The third and final season of Laguna Beach: The Real Orange County, an American reality television series, consists of 16 episodes and was broadcast on MTV. It aired from August 16, 2006, until November 15, 2006. The season was filmed from December 2005 to August 2006, primarily in Laguna Beach, California, with additional footage in Los Angeles. The executive producer was Tony DiSanto.
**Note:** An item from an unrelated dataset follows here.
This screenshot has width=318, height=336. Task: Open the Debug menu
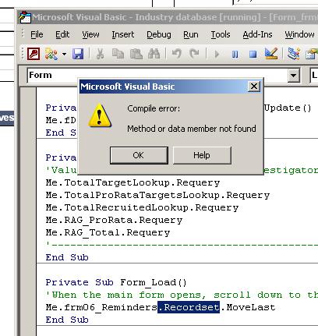click(159, 34)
Laguna Beach focuses on the lives of rich teenagers from Laguna Beach, California. The teens attend Laguna Beach High School. Cameron is the bad boy that always gets what he wants, and Chase is trying to balance his school life along with his music career. Tessa wants to be a priority to Chase but he is so caught up in his own life to notice her.

Synopsis
Season 3 began filming after the original cast left to pursue opportunities at college and focuses on Tessa and her best friend, Raquel. During her time in Laguna Beach, Tessa spends her days balancing her social life while attending Laguna beach High school. Tessa attends her Ex-bestfriend Kyndra's BBQ after she receives a text message from her. However, the event was short lived  due to Kyndra/Cami and their friends making them feel unwelcome. Meanwhile, Tessa began a short relationship with Cameron Brinkman and an on-off relationship between Derek LeBon. Raquel began dating Alex Atkinson, which became a main storyline throughout the series along with her trying to reconcile with her ex-bestfriend Breanna Conrad In the season finale, the Seniors Alex/Derek/Kelan And Chase are shown moving on to college and the Juniors Tessa/Raquel/Lexie/Cami/Kyndra/Breanna Become Seniors.